A camera designed for use in flight has been developed by the NACA Lewis laboratory to photograph cloud droplets in their natural suspension in the atmosphere. A magnification of 32 times is employed to distinguish for measurement purposes all sizes of droplets greater than 5 microns in diameter. Photographs can be taken at flight speeds up to 150 miles per hour at 5-second intervals. A field area of 0.025 square inch is photographed on 7-inch-width roll film accommodating 40 exposures on an 18-foot length. Flight tests conducted in cumulus clouds have shown that approximate droplet-size distribution studies can be obtained and that studies of the microstructure and physics of clouds can be made with the camera.

NACA-RM-E51G05:

A cascade impactor, an instrument for obtaining: the size distribution of droplets borne in a low-velocity air stream, was adapted for flight cloud droplet-size studies. The air containing the droplets was slowed down from flight speed. by a diffuser to the inlet-air velocity of the impactor.
The droplets that enter the impactor impinge on four slides coated with magnesium oxide. Each slide catches a different size range. The relation between the size of droplet impressions and the droplet size was evaluated so that the droplet-size distributions may be found from these slides. The magnesium oxide coating provides a permanent record. of the droplet impression that is not affected by droplet evaporation after the droplets have impinged.

NACA-TN-3592:

An airborne cloud aeroscope by which droplet size, size distribution, and liquid-water content of clouds can be determined has been developed and tested in flight and in wind tunnels with water sprays. In this aeroscope the cloud droplets are continuously captured in a stream of oil, which is then photographed by a photomicrographic camera. The droplet size and size distribution can be determined directly from the photographs. With the droplet size distribution known, the liquid-water content of the cloud can be computed from the geometry of the aeroscope, the airspeed, and the oil-flow rate.
The aeroscope has the following features: Data are obtained semi-automatically, and permanent data are taken in the form of photographs. A single picture usually contains a sufficient number of droplets to establish the droplet size distribution. Cloud droplets are continuously captured in the stream of oil, but pictures are taken at intervals. The aeroscope can be operated in icing and non-icing conditions. Because of mixing of oil in the instrument, the droplet-distribution patterns and liquid-water content values from a single picture are exponentially weighted average values over a path length of about 3/4 mile at 150 miles per hour. The liquid-water contents, volume-median diameters, and distribution patterns obtained on test flights and in the Lewis icing tunnel are similar to previously published data.

Discussion

All three methods above were implemented for flight tests in natural icing conditions.

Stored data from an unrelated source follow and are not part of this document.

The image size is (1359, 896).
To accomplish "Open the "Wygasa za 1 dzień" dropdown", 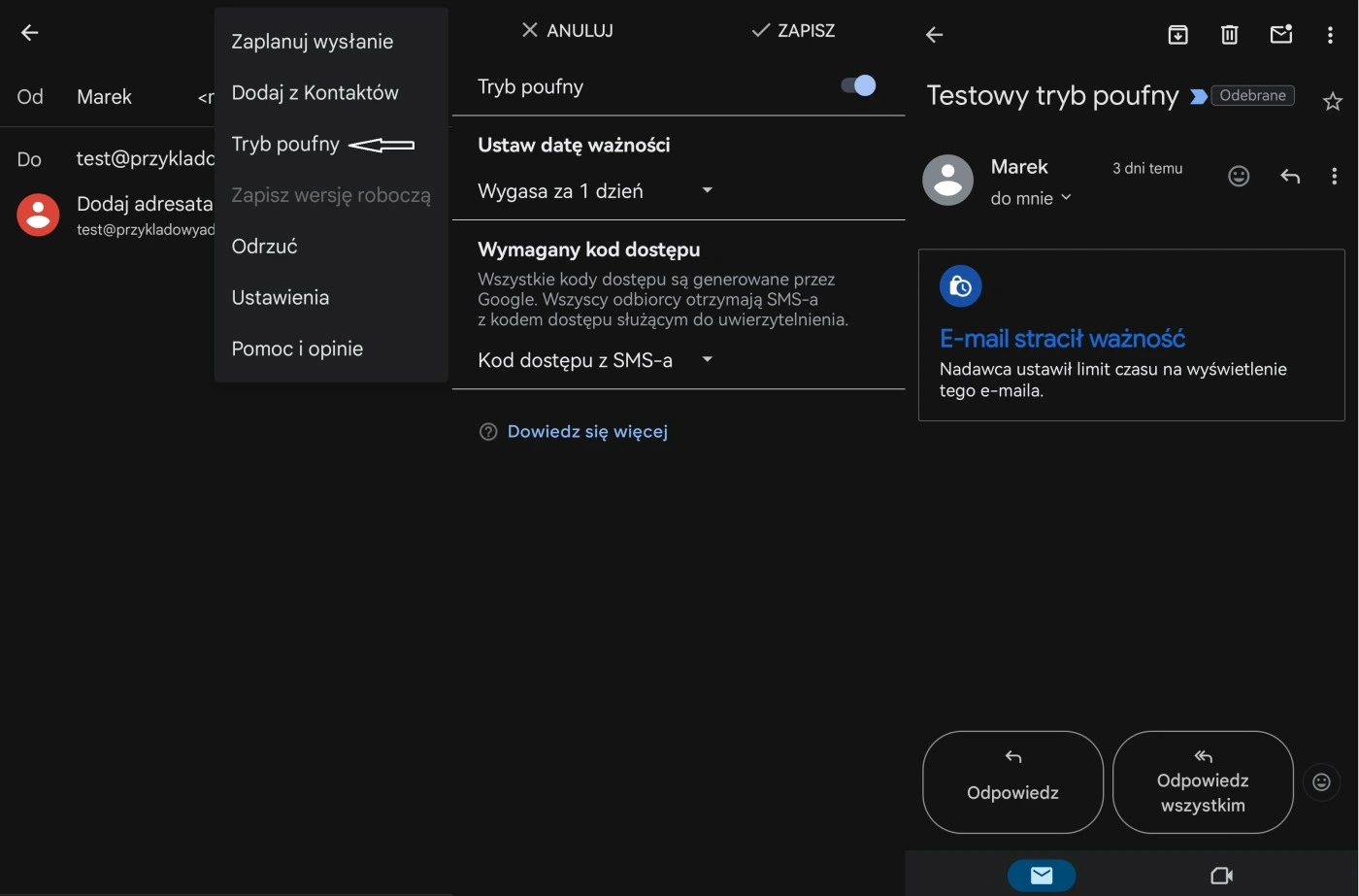I will coord(595,190).
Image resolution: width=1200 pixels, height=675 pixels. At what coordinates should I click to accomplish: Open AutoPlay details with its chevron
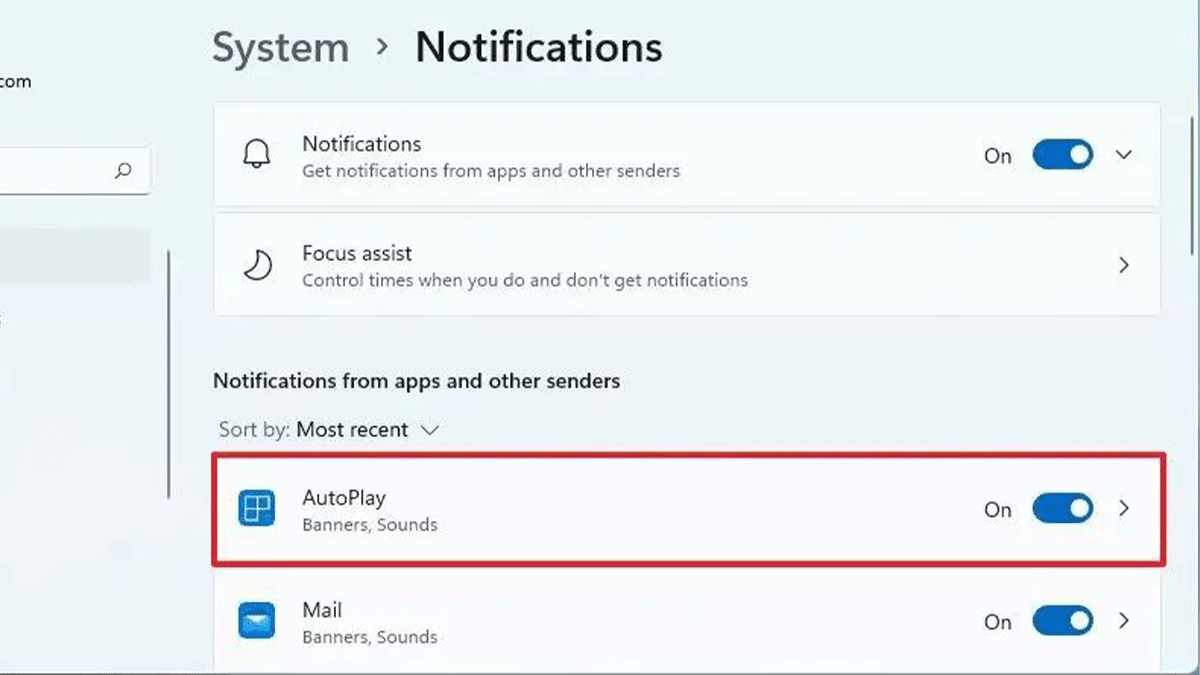click(1124, 509)
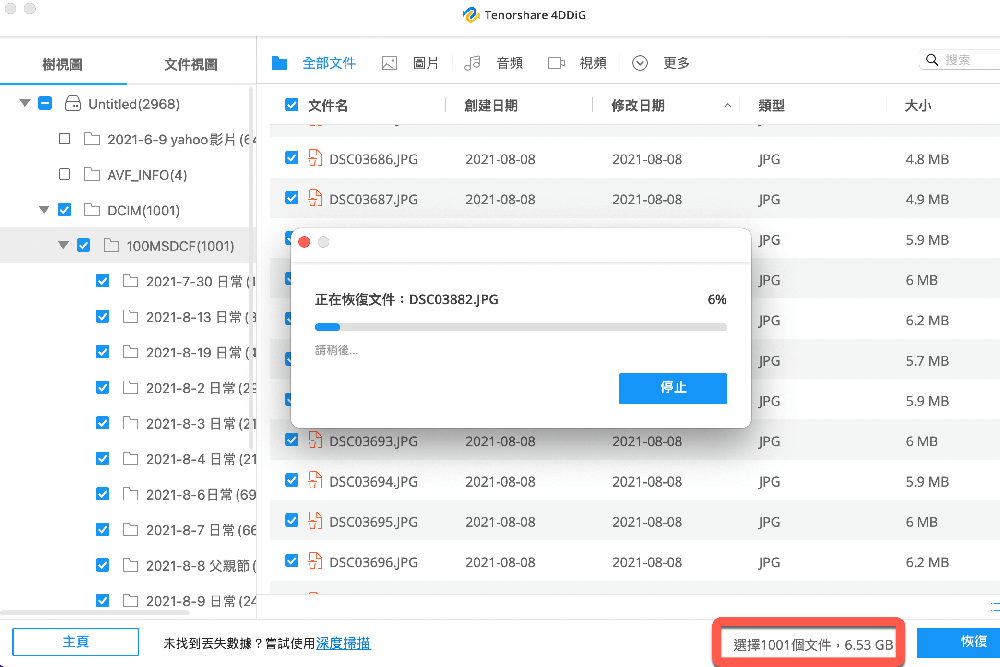Uncheck the DSC03693.JPG file checkbox
Screen dimensions: 1000x667
pos(291,440)
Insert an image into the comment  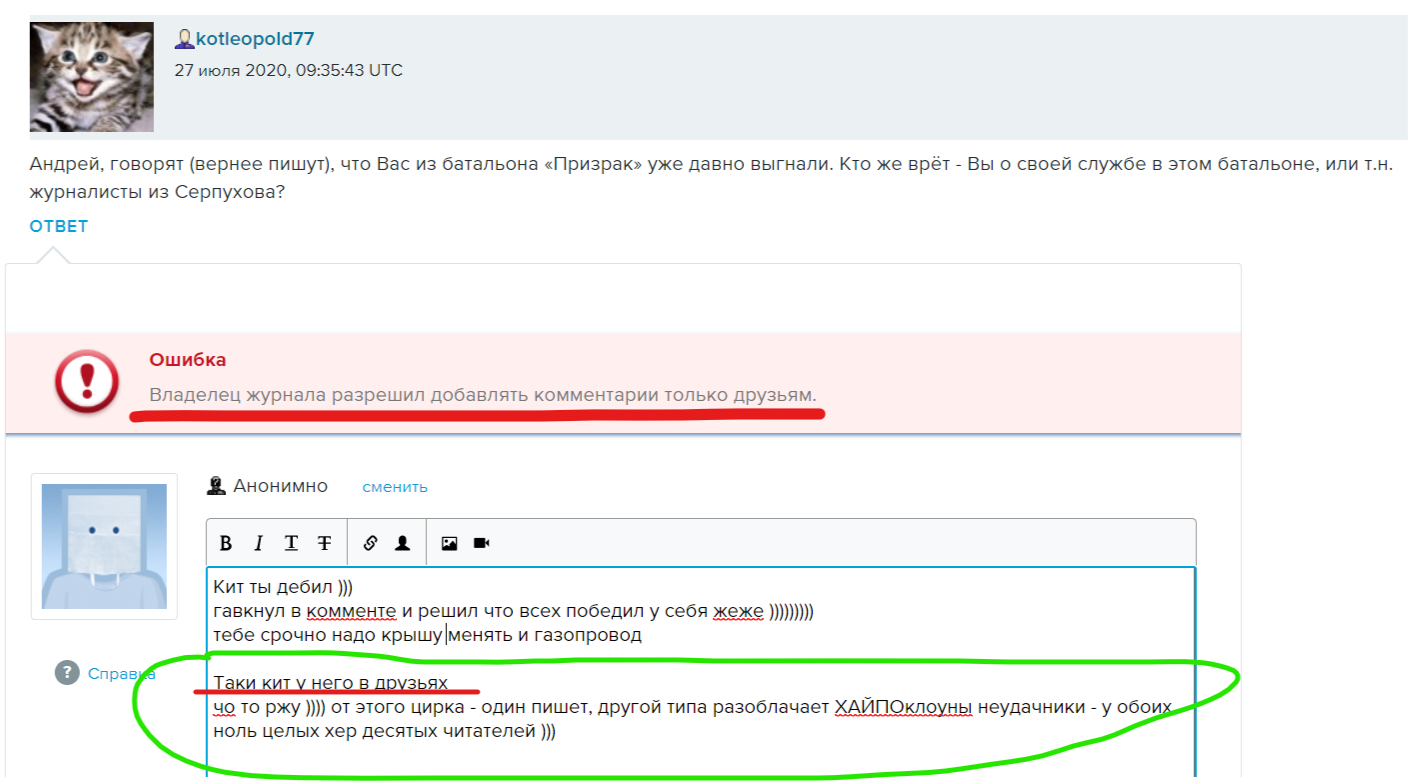[449, 543]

Related methods are the sooted slide (see NACA-RM-A9C09) and the oiled slide on which water drops are captured. However, these methods do not have an integral camera (the slides are manually moved to a microscope for processing or photography). These methods are discussed further in Langmuir's "Rising currents ..." ⁴, and are not detailed herein.

The figures in each of the publications provides an overview of each method.

NACA-RM-E50K01a Flight Camera

Figure 7 from NACA-RM-E50K01a

Figure 6 from NACA-RM-E50K01a

Figure 8 from NACA-RM-E50K01a

NACA-RM-E51G05 Cascade Impactor

Figure 1 from NACA-RM-E51G05

Figure 2 from NACA-RM-E51G05

Figure 4 from NACA-RM-E51G05

Figure 10 from NACA-RM-E51G05

NACA-TN-3592 Oil-Stream

Figure 1 from NACA-TN-3592

Figure 3 from NACA-TN-3592

Figure 8 from NACA-TN-3592

Figure 9 from NACA-TN-3592

Conclusions

NACA-RM-E50K01a:

A camera designed for use in flight has been developed by the NACA Lewis laboratory to photograph cloud droplets in their natural suspension in the atmosphere. All sizes of droplets above 5-micron diameter can be measured from the droplet images on the film. A shadow-graph technique is employed with an optical system providing a magnification of 32 times. A field area of 0.025 square inch is photographed on 7-inch-width roll film accommodating 40 exposures on an 18-foot length. Photographs can be taken at flight speeds up to 150 miles per hour at 5-second intervals. Experiments conducted with the camera in flight and in the laboratory have provided the following results:
1. Cloud droplet-size distribution studies are possible provided a large number of photographs are used. 2. The photographs provide a means of studying the microstructure of clouds and the physical phenomena involved in cloud development and dissipation. 3. Images of ice crystals and snow flakes can be distinguished from each other and from liquid droplets.

NACA-RM-E51G05:

From the experience gained with the present impactor-diffuser combination, the diffuser as used in its present form apparently is the factor that determines the upper limit of proper droplet-size distribution measurement. Droplet trajectory computations showed that the present diffuser causes an appreciable loss of droplets greater than 30 microns because the cloud droplets in the diffuser suffer gravitational settling. The length of the diffuser section could be shortened by about 30 percent so that droplets as large as 100 microns would not have settled out appreciably by the time the end of the diffuser section has been reached. Furthermore, the length of the straight section should be decreased so that the mouth of the impactor is as close to the end of the tapered diffuser section as possible. The impactor in turn must be modified to adapt it to the higher diffuser velocity.

NACA-TN-3592:

Determination of droplet size and liquid-water content with the aeroscope described herein is a direct procedure; therefore, data obtained by it are probably more reliable than those obtained by indirect methods such as rotating cylinders. The probable random error in liquid-water content measurement is estimated to be ±8 percent. The aeroscope concentrates the droplets from a small volume of cloud into a much smaller volume of oil to such an extent that one picture usually contains enough droplets to establish a distribution. Because of mixing in the air-separator chamber the liquid-water content and droplet size distributions arrived at from a single picture are average values over a sample path length of approximately 3/4 mile. Values of liquid-water content and droplet size obtained on test flights are similar to values obtained by other methods. The aeroscope may be operated at any altitude and temperature and over a large range of airspeeds.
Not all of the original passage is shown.